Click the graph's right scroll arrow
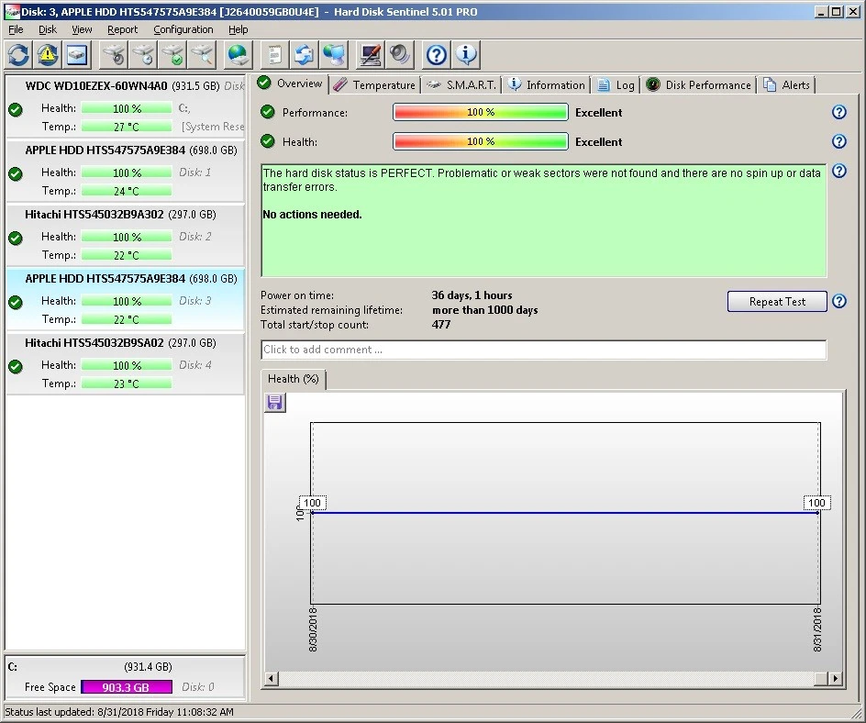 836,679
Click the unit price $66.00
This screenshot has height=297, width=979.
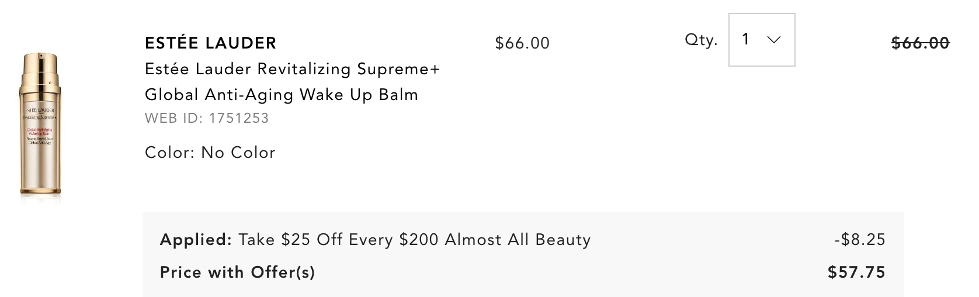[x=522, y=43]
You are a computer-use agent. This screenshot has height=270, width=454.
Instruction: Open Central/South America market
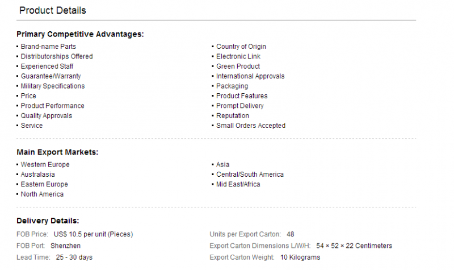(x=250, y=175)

...

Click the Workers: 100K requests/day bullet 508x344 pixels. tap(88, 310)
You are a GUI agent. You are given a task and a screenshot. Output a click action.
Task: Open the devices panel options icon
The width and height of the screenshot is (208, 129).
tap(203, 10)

* * *

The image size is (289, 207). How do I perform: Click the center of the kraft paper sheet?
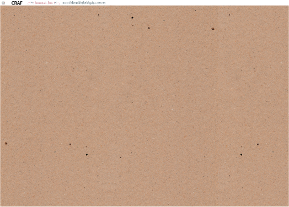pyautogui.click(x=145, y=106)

:: Description of the task ::
Where does the word "agent" appear in the listing above? Copy every line that holds it.

:: Solution for this exercise ::
You are a computer-use agent. This screenshot has height=270, width=454.
You are a GUI agent. You are given a task and a screenshot. Output a click action.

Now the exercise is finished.